Muffler

Muffler
 Scarves - gallicism indicating literally "hiding place for the nose" or "hide your nose." So called scarf or neckerchief, which covers the neck and lower face in wet windy and cold weather. It don and aesthetic reasons, to supplement or create a certain image, to emphasize the combination of colors in a particular ...
 Scarves - gallicism indicating literally "hiding place for the nose" or "hide your nose." So called scarf or neckerchief, which covers the neck and lower face in wet windy and cold weather. It don and aesthetic reasons, to supplement or create a certain image, to emphasize the combination of colors in a particular dress. Scarves come in male and female, as they are worn under outer clothing, and on top of it.
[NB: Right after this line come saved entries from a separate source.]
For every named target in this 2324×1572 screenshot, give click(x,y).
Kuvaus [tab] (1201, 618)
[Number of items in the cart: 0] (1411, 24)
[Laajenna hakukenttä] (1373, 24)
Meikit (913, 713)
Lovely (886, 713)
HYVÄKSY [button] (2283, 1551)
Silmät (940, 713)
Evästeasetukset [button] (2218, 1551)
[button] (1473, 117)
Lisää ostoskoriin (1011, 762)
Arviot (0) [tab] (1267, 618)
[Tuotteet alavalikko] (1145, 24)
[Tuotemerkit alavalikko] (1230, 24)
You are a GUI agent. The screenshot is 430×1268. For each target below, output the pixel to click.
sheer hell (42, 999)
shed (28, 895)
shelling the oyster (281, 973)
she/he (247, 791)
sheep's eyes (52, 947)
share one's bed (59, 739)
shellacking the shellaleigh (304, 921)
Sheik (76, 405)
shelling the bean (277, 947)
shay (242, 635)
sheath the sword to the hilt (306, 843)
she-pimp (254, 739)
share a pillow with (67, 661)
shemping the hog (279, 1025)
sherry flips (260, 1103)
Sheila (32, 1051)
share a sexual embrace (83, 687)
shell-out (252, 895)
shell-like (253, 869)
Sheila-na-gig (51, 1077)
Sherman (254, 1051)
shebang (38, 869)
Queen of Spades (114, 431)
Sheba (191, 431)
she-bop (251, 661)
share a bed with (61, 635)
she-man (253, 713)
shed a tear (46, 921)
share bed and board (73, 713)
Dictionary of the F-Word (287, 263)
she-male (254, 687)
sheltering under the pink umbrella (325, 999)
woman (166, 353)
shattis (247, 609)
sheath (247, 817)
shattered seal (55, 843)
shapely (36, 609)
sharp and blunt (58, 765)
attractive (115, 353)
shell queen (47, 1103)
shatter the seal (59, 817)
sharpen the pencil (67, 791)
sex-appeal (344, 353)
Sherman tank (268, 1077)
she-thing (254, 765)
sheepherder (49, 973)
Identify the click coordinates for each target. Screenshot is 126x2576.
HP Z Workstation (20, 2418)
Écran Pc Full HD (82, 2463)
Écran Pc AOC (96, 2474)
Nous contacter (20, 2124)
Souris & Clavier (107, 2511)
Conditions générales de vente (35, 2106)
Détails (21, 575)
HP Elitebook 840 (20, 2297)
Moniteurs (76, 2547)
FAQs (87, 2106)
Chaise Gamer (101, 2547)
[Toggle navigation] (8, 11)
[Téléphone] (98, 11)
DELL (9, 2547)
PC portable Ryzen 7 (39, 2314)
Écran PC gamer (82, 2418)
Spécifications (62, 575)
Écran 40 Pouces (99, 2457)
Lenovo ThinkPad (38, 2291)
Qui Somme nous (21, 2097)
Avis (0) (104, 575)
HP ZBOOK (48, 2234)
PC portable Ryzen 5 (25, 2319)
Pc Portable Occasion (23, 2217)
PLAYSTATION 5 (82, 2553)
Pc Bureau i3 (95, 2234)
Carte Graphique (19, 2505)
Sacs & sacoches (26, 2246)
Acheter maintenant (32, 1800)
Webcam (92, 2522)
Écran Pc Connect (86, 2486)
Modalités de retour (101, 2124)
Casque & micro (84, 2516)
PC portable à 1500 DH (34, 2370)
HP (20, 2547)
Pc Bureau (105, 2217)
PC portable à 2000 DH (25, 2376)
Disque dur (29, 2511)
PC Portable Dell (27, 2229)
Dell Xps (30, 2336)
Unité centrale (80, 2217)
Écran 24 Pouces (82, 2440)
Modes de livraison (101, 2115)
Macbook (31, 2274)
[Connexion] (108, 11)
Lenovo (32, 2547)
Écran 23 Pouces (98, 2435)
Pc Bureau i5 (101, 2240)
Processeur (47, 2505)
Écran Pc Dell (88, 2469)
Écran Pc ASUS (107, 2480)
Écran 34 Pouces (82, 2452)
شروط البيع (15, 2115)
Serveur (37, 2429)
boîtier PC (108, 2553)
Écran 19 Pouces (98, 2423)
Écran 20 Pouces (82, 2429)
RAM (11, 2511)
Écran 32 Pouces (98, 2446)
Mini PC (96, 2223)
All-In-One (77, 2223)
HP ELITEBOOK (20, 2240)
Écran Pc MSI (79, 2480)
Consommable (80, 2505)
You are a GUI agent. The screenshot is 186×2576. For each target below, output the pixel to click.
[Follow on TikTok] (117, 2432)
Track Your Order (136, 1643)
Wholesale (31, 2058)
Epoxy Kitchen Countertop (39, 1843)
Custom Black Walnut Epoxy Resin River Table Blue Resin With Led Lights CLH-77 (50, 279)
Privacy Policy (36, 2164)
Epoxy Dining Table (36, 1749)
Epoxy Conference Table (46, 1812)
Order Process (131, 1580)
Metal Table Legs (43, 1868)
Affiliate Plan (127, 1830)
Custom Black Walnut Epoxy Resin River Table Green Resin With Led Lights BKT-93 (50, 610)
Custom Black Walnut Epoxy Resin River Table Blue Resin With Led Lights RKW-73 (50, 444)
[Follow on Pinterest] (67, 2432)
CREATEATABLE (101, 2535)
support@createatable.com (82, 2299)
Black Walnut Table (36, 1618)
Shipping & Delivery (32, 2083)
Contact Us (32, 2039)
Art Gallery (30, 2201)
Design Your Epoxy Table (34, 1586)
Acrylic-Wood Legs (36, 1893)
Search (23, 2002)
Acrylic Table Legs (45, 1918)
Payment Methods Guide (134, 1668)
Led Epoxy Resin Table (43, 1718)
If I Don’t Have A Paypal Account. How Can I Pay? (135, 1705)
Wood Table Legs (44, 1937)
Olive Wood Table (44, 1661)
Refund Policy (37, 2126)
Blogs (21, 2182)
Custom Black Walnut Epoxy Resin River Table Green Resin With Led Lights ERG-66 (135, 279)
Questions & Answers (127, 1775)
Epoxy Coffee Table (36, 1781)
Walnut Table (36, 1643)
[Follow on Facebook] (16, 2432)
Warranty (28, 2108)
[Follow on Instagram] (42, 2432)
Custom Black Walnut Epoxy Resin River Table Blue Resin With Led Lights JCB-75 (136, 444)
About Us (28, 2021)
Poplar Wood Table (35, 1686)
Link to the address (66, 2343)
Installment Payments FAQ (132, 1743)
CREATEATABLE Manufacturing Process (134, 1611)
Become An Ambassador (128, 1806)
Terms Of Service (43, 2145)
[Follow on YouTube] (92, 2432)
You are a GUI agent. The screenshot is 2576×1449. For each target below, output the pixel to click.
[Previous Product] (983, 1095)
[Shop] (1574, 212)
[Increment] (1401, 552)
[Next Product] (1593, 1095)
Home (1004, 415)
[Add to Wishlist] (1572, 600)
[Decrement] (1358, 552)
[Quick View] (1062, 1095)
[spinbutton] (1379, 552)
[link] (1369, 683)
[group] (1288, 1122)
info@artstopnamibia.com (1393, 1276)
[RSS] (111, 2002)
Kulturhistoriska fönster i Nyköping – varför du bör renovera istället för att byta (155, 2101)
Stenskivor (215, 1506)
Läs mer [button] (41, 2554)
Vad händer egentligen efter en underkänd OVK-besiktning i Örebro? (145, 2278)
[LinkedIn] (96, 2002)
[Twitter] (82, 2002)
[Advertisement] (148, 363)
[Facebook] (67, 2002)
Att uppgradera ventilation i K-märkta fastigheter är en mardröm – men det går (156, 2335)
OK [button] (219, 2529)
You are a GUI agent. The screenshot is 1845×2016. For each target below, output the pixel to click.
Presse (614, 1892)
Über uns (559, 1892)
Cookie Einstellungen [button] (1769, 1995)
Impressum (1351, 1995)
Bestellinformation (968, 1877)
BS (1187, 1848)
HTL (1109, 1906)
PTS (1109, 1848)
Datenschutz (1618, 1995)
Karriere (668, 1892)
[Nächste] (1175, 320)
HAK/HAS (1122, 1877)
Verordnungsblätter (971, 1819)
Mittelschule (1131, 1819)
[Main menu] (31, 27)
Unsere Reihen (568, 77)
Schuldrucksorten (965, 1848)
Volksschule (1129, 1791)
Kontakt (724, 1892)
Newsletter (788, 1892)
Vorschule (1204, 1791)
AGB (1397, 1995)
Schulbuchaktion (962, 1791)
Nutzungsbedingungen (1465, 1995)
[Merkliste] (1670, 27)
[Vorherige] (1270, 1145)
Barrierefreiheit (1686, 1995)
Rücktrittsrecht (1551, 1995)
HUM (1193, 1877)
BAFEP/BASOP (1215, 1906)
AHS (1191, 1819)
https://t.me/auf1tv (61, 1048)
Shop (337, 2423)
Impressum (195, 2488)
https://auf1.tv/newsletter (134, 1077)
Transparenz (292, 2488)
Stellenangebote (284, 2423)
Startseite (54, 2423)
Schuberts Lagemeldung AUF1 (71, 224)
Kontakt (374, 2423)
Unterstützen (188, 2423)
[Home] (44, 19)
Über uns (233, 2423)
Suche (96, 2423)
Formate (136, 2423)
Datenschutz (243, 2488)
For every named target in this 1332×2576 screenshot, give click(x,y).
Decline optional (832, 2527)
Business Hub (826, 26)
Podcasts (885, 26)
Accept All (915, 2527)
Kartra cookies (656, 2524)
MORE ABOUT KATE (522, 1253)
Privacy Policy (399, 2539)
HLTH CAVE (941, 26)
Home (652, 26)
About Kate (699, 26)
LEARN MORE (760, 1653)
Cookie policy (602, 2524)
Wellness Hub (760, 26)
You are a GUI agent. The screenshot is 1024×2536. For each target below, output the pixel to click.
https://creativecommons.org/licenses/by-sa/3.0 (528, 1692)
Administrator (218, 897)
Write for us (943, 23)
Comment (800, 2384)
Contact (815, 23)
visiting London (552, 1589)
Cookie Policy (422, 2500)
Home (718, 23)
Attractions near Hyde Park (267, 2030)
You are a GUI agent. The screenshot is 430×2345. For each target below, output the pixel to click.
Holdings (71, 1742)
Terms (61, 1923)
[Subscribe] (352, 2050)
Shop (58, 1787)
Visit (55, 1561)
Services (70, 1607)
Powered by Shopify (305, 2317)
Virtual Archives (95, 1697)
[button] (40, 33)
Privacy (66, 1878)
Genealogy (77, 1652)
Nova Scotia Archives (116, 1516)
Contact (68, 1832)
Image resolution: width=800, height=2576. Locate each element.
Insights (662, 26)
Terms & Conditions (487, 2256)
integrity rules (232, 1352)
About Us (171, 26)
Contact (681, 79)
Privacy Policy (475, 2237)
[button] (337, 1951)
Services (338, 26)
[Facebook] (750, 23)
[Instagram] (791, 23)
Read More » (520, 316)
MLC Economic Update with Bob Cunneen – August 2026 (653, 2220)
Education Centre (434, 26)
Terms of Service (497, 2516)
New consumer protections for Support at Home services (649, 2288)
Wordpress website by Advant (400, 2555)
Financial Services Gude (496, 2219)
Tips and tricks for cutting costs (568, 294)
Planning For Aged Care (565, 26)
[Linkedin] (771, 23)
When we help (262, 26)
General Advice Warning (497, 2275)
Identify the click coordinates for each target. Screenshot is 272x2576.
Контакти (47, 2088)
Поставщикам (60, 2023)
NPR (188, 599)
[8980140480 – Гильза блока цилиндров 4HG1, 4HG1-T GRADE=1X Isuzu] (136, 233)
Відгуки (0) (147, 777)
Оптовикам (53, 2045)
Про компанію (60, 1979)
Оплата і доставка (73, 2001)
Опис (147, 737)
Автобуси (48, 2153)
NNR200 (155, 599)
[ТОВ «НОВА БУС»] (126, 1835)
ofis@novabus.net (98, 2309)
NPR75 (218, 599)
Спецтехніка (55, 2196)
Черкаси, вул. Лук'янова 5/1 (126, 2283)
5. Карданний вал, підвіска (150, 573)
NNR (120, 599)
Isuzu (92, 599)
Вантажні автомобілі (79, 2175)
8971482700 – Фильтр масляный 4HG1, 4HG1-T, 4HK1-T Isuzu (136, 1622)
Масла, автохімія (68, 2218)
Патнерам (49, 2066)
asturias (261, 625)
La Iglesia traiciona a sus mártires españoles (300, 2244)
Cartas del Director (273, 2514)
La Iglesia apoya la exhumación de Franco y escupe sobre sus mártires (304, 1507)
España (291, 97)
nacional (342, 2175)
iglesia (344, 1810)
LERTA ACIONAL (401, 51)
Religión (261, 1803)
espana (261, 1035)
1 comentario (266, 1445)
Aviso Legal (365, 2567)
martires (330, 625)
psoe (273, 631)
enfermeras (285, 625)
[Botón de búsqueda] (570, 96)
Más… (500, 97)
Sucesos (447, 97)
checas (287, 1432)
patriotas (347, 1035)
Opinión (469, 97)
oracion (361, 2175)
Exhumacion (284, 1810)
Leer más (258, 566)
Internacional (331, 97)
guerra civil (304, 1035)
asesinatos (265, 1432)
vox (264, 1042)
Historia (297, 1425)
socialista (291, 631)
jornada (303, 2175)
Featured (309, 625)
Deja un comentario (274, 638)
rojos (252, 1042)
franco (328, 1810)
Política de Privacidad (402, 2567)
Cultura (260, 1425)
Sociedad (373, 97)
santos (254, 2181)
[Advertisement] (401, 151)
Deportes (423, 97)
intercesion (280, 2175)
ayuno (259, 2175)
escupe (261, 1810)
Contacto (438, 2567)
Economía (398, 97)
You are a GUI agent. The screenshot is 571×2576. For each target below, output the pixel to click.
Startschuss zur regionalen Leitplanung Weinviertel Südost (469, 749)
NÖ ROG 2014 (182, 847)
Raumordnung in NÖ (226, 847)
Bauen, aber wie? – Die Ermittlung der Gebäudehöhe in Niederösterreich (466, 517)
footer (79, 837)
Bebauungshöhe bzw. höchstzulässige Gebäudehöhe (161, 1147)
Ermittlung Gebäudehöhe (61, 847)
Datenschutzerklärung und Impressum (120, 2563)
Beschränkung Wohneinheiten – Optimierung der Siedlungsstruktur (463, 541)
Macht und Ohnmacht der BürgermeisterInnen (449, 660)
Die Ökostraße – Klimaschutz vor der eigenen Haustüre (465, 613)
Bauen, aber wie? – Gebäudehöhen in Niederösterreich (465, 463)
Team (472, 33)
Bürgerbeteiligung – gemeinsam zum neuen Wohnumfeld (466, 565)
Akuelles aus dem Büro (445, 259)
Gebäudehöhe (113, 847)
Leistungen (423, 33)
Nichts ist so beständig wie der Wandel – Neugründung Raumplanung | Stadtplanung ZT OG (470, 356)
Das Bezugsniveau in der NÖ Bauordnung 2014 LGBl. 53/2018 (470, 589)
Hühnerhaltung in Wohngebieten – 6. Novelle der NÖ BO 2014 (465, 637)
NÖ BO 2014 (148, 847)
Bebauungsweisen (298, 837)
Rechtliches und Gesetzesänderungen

Men's scarves narrow cut when equipped usually develops in half lengthwise; it made of silk or other similar fabrics and worn instead of a scarf or tie. It appeared at the end of the XVIII century in France, thanks to the young dandy who tried to express the unusual shape muffler protest against the Jacobin terror and petty bourgeois philistine tastes of the province. In XVIII-XIX centuries scarf was made of patterned fabrics, usually silk. In the Russian Empire of the time to Goldfinch, wearing a scarf, treated with suspicion and perceived this as a sign of a headdress of rebellion, dissent. This is partly explained by the fact that he liked to wear street hooligans and criminals. Plaid wool scarf in vogue until the end of the XIX century, after which they began to wear and ladies in cold weather.